PROBLEM TO SOLVE:
Where a line in the records below includes "height", pull that line out.
(Beginning of DATA FOR THIS TASK)
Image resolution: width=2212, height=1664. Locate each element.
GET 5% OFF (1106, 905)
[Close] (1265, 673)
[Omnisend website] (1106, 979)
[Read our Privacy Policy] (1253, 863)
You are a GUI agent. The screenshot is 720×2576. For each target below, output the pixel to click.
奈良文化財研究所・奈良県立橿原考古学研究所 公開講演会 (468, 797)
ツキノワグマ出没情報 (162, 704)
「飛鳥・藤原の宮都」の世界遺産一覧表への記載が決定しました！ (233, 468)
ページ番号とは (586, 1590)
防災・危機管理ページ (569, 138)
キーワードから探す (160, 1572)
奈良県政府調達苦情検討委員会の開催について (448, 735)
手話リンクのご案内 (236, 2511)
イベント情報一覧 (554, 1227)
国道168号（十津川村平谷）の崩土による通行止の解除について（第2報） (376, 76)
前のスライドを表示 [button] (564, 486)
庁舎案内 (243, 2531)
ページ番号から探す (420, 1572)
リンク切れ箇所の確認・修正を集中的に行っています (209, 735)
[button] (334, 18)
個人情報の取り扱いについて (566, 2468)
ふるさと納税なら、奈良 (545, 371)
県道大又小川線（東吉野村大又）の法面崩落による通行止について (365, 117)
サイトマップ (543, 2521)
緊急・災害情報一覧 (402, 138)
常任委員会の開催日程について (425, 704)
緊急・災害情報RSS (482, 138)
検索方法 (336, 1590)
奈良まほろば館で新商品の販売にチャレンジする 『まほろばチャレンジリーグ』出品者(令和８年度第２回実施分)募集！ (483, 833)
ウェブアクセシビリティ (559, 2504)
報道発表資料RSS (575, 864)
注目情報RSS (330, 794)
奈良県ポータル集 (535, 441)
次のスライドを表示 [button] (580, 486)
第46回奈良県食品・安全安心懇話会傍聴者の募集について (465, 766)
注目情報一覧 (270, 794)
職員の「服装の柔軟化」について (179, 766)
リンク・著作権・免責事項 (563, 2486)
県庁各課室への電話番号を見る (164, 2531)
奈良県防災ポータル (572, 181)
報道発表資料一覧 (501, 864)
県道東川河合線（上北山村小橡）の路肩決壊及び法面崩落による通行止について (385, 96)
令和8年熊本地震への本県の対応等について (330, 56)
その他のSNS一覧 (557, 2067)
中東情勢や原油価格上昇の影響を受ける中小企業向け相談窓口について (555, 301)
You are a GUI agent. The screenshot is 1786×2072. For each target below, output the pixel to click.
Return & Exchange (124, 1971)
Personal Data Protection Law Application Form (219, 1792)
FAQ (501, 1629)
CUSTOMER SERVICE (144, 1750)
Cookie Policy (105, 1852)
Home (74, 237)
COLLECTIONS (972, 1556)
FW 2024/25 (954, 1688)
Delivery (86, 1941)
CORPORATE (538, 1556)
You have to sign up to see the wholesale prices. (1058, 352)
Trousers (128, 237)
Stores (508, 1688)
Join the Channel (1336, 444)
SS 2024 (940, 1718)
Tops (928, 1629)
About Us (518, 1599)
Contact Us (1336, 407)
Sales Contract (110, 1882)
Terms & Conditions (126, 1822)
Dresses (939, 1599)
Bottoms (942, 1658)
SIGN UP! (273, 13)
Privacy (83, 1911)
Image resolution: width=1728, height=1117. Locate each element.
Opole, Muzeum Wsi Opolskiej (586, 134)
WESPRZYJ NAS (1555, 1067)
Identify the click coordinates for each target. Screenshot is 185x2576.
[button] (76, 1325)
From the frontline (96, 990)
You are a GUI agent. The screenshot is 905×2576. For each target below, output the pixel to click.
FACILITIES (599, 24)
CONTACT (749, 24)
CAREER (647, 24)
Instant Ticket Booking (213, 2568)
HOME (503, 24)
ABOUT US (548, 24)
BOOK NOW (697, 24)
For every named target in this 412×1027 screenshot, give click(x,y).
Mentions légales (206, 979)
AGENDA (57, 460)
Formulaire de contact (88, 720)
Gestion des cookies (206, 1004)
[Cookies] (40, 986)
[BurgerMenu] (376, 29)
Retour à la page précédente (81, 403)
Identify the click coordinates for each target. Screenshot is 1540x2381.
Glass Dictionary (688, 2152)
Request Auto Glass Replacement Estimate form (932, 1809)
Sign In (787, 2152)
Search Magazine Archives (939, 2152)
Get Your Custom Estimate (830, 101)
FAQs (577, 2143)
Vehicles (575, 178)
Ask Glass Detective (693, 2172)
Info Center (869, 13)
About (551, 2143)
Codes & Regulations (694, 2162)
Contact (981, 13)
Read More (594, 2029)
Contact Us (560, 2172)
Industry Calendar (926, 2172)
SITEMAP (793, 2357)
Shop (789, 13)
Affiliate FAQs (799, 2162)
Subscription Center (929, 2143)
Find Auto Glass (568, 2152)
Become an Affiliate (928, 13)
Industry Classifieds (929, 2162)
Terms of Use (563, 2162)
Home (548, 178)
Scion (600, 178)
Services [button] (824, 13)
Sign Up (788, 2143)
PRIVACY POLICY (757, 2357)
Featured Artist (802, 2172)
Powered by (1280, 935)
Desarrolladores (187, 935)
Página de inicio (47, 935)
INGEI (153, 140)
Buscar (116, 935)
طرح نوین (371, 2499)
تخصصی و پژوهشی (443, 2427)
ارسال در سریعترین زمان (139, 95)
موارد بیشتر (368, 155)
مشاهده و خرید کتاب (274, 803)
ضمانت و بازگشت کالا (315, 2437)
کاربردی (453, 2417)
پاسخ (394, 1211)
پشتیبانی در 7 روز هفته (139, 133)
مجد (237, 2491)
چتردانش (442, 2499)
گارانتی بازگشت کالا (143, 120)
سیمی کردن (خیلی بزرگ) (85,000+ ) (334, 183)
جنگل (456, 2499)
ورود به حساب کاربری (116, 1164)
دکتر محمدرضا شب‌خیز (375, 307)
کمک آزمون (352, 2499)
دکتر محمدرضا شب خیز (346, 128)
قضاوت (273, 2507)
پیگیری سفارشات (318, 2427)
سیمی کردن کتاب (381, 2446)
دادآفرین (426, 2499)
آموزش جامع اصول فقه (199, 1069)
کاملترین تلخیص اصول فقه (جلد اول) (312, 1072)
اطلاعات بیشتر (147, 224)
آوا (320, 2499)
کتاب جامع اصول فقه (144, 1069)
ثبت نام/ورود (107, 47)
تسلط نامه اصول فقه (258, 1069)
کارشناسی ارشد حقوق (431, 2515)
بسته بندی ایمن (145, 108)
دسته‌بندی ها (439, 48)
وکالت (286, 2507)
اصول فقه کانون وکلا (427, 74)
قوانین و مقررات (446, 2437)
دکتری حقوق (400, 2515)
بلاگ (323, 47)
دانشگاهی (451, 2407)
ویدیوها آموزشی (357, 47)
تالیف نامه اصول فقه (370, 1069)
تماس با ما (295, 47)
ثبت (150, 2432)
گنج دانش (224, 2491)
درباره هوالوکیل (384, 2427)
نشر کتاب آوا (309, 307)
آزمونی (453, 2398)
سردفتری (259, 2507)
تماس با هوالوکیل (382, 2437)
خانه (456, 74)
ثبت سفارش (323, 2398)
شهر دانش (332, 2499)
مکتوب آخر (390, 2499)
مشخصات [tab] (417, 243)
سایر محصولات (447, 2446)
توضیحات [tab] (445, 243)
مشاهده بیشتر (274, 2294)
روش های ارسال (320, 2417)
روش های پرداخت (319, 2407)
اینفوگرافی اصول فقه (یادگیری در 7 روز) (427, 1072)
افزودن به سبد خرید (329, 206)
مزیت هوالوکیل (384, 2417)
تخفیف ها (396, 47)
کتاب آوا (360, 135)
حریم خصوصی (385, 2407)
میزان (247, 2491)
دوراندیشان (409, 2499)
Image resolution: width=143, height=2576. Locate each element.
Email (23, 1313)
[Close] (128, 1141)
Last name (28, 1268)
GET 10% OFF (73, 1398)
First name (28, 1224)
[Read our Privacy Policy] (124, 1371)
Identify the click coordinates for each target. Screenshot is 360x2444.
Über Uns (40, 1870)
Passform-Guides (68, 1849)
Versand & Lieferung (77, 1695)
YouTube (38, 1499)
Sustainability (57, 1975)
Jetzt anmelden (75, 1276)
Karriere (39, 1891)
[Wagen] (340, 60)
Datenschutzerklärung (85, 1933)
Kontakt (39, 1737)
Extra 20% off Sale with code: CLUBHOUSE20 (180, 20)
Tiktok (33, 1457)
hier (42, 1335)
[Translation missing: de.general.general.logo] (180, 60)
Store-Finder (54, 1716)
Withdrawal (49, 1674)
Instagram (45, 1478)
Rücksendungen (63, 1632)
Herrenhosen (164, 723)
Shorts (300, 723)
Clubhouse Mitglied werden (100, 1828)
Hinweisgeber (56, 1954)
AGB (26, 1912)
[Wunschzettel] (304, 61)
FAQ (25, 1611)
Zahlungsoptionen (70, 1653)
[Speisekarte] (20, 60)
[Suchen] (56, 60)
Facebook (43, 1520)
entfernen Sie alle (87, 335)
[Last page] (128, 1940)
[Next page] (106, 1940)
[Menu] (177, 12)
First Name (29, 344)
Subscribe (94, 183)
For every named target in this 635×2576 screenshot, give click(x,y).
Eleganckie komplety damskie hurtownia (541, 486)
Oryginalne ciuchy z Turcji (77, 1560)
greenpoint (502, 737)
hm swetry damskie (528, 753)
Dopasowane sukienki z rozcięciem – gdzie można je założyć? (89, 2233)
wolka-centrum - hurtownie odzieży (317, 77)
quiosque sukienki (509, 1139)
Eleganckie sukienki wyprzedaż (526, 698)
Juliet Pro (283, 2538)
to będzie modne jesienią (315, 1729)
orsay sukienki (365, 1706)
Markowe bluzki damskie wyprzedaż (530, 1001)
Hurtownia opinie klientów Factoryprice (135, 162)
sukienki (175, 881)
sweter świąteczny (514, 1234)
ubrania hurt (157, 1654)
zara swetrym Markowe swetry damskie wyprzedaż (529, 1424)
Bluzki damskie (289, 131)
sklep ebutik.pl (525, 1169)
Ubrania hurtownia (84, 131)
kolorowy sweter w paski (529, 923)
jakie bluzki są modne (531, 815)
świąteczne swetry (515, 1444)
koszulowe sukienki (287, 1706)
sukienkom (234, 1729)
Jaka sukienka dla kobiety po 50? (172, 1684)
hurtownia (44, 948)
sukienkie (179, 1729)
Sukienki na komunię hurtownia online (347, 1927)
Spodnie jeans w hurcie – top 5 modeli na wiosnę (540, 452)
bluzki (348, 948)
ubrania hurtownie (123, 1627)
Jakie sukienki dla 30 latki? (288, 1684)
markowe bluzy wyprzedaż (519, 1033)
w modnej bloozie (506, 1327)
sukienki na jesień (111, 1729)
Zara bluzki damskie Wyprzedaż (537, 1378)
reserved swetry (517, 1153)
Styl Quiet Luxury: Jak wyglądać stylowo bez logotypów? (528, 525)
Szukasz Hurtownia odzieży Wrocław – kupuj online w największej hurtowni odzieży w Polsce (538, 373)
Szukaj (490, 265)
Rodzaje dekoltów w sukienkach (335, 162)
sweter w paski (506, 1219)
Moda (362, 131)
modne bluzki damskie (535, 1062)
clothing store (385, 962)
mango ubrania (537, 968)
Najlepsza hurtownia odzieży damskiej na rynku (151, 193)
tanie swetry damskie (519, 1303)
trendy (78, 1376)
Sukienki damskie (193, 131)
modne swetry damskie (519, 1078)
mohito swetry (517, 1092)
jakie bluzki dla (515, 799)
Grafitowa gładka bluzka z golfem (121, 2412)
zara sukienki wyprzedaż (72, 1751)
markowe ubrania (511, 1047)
(End of DATA FOR THIS TASK)
OUTPUT:
Image resolution: width=2212, height=1664. Locate each element.
Image resolution: width=1728, height=1117. Locate each element.
Image resolution: width=143, height=2576. Locate each element.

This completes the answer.